Member Since 2001
Jill A. Marshall
Assistant Professor, Portland State University
Professional Experience
Portland State University
Assistant Professor
2023 - Present
Education
Doctorate
2015
Honors & Awards
Robert Sharp Lecture
Received December 2018
Luna B. Leopold Early Career Award
Received December 2018
Jill Marshall will receive the 2018 Luna B. Leopold Young Scientist Award at AGU’s Fall Meeting 2018, to be held 10–14 December in Washington, D. C. The award recognizes a young scientist for “a significant and outstanding contribution that advances ...
Jill Marshall will receive the 2018 Luna B. Leopold Young Scientist Award at AGU’s Fall Meeting 2018, to be held 10–14 December in Washington, D. C. The award recognizes a young scientist for “a significant and outstanding contribution that advances the field of Earth and planetary surface processes.”  
Citation

I’m delighted to present Dr.
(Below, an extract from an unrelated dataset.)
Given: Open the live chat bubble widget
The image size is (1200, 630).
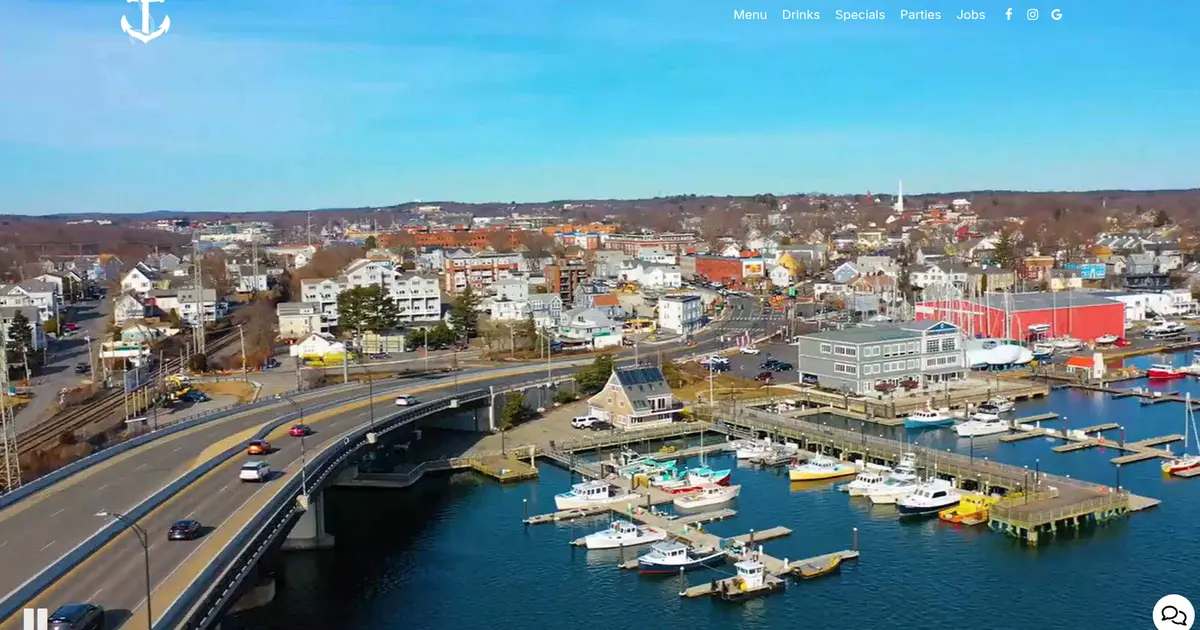Looking at the screenshot, I should pyautogui.click(x=1173, y=613).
Jill Marshall as the 2018 recipient of the Luna B. Leopold Award. Jill is a relentless scholar and fearless scientist boasting substantial contributions in soil geomorphology, paleoclimate and landscape evolution, cosmogenic nuclide modeling, topographic analysis, and mechanics of biota in the critical zone. From the outset of her academic career, Dr. Marshall has demonstrated her mastery of both big-picture questions that drive our discipline and methodological details paramount to her research endeavors. Jill thrives on collaboration. Those of us fortunate enough to have been drawn into her orbit have benefited tremendously from her conceptual intuition and her ability to identify study areas and methods to test new and compelling hypotheses. Jill is highly deserving of the Leopold Award, as, like Luna, she refuses to recognize potential barriers that might otherwise separate theoretical work and field observations.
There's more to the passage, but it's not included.